Monday, December 20, 2010

The Decline of American Civilization

From a posting by logician Richard Zach at the University of Calgary on the state of education in the US:
Gregory A. Petsko is the Gyula and Katica Tauber Professor of Biochemistry & Chemistry at Brandeis University. In his column in Genome Biology (also published at Inside Higher Ed), he wrote an open letter to George Philip, the President of SUNY Albany, who evicerated the language department at his university. Priceless:
It seems to me that the way you went about [announcing the closure of the departments in a Friday afternoon meeting] couldn't have been more likely to alienate just about everybody on campus. In your position, I would have done everything possible to avoid that. I wouldn't want to end up in the 9th Bolgia (ditch of stone) of the 8th Circle of the Inferno, where the great 14th century Italian poet Dante Alighieri put the sowers of discord. There, as they struggle in that pit for all eternity, a demon continually hacks their limbs apart, just as in life they divided others.

The Inferno is the first book of Dante's Divine Comedy, one of the great works of the human imagination. There's so much to learn from it about human weakness and folly. The faculty in your Italian department would be delighted to introduce you to its many wonders -- if only you had an Italian department, which now, of course, you don't.
As a holder of an arts degree who worked in the high tech industry where almost all of my co-workers held advanced science degrees. I can tell you that I held my own. I rose through the years and became a key member of the R&D group. I can assure people that an arts degree is a thing of value, even if the business-oriented institutional presidents of US universities do not believe it. Smarts is smarts. Sure it helps to have training in the field in which you work. But except for the very tiny, tiny number of jobs which are real specialist jobs, a generalist education is more than enough if you have the smarts to go with it. Why? Because so much of knowledge is changing, you need to do lifelong learning and that requires a love of learning.

The wonder of an arts degree is that it puts you in contact with thousands of years of the human mind and its wondrous creations. This a purely technical education cannot and will not do. I believe that a background in the humanities is an excellent general background from which you can pursue specialist training in areas relevant to the workplace. I've seen far too many holders of advanced technical education simply unable to adapt to the demands of changing skills in a fast-moving technical workplace.

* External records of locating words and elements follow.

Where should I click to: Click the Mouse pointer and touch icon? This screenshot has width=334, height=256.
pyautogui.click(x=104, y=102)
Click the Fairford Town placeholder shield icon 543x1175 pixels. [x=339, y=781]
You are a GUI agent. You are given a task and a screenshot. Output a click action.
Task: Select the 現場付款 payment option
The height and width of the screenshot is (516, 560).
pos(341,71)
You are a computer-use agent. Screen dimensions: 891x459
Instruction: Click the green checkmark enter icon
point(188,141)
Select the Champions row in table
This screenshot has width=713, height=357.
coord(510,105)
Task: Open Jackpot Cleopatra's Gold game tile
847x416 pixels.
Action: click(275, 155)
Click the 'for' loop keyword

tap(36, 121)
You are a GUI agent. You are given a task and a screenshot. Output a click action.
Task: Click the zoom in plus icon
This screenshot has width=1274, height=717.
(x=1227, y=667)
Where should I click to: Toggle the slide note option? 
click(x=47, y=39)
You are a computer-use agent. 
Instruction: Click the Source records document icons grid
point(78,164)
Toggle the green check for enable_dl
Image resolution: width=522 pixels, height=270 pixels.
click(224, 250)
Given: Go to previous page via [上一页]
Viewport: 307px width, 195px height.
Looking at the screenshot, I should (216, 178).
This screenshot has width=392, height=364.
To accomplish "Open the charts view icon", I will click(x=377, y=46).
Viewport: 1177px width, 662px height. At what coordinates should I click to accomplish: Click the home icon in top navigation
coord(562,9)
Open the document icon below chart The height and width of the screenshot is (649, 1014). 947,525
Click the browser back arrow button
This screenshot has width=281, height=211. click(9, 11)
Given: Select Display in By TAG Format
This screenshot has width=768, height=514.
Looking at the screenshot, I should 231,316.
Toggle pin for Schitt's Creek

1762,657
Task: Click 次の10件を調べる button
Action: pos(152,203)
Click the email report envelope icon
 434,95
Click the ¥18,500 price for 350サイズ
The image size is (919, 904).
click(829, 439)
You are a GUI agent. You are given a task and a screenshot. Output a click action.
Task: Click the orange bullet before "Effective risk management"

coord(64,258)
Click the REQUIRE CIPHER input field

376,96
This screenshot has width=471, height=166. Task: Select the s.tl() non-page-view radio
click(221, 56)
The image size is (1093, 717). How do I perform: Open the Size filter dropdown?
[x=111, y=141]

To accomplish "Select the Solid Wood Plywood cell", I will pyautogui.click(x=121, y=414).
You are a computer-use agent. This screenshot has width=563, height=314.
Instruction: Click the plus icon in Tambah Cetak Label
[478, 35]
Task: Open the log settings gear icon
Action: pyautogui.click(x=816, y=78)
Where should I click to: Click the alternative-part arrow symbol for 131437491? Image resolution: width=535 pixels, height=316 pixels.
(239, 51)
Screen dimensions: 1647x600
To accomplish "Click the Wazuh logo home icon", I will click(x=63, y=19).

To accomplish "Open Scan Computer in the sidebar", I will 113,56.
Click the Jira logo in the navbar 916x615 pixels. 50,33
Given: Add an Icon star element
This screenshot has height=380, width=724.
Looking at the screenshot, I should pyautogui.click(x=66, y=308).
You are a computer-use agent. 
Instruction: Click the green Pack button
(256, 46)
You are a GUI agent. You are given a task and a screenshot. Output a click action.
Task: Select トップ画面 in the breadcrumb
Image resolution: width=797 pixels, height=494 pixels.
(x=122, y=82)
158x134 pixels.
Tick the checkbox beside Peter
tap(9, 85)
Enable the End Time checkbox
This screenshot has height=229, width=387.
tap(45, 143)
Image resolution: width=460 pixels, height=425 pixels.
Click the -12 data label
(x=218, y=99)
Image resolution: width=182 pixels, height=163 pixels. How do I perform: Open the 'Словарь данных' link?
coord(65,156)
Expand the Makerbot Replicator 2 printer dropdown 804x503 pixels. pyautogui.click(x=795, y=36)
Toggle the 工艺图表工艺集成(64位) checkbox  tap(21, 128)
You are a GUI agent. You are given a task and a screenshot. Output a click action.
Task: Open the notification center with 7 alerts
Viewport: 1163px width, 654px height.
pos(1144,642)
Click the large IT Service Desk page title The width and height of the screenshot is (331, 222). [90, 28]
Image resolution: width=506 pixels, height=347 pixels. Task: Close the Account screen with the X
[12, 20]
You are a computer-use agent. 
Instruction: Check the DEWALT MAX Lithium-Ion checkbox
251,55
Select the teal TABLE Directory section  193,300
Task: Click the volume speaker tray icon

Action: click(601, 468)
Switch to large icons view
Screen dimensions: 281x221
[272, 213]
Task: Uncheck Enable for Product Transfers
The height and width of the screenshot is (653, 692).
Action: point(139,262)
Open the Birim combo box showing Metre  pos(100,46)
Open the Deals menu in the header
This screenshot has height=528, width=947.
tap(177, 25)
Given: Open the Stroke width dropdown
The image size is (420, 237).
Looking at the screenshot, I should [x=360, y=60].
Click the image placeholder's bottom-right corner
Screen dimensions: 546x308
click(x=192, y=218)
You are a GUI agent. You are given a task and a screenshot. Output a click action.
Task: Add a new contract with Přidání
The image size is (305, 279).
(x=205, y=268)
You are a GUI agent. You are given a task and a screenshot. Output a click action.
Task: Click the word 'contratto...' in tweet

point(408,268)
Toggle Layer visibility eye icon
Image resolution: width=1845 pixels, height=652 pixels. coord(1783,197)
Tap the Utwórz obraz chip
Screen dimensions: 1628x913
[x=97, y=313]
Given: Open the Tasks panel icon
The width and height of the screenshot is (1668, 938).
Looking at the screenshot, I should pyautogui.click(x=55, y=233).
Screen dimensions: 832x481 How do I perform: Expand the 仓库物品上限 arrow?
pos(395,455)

Finally, a bit of relevant history... The Berkeley Free Speech Movement arose in the crisis of education where large "multiversities" like the University of California Berkeley saw their mission as no longer one of broad education but as a factory to turn out technicians for the modern economy.

Here is a bit from the famous speech by Mario Savio on December 2, 1964:
Now, I ask you to consider: if this is a firm, and if the Board of Regents are the board of directors, and if President Kerr in fact is the manager, then I'll tell you something: the faculty are a bunch of employees, and we're the raw material! But we're a bunch of raw material[s] that don't mean to have any process upon us, don't mean to be made into any product, don't mean to end up being bought by some clients of the University, be they the government, be they industry, be they organized labor, be they anyone! We're human beings!

And that -- that brings me to the second mode of civil disobedience. There is a time when the operation of the machine becomes so odious, makes you so sick at heart, that you can't take part; you can't even passively take part, and you've got to put your bodies upon the gears and upon the wheels, upon the levers, upon all the apparatus, and you've got to make it stop. And you've got to indicate to the people who run it, to the people who own it, that unless you're free, the machine will be prevented from working at all!
Here's the video of that speech:



That was the battle for a human education 50 years ago. Sadly, that fight still goes one. And it appears that the forces of enlightenment are engaged in a fighting retreat, giving ground, but trying to retain their principles as much as possible. Sad.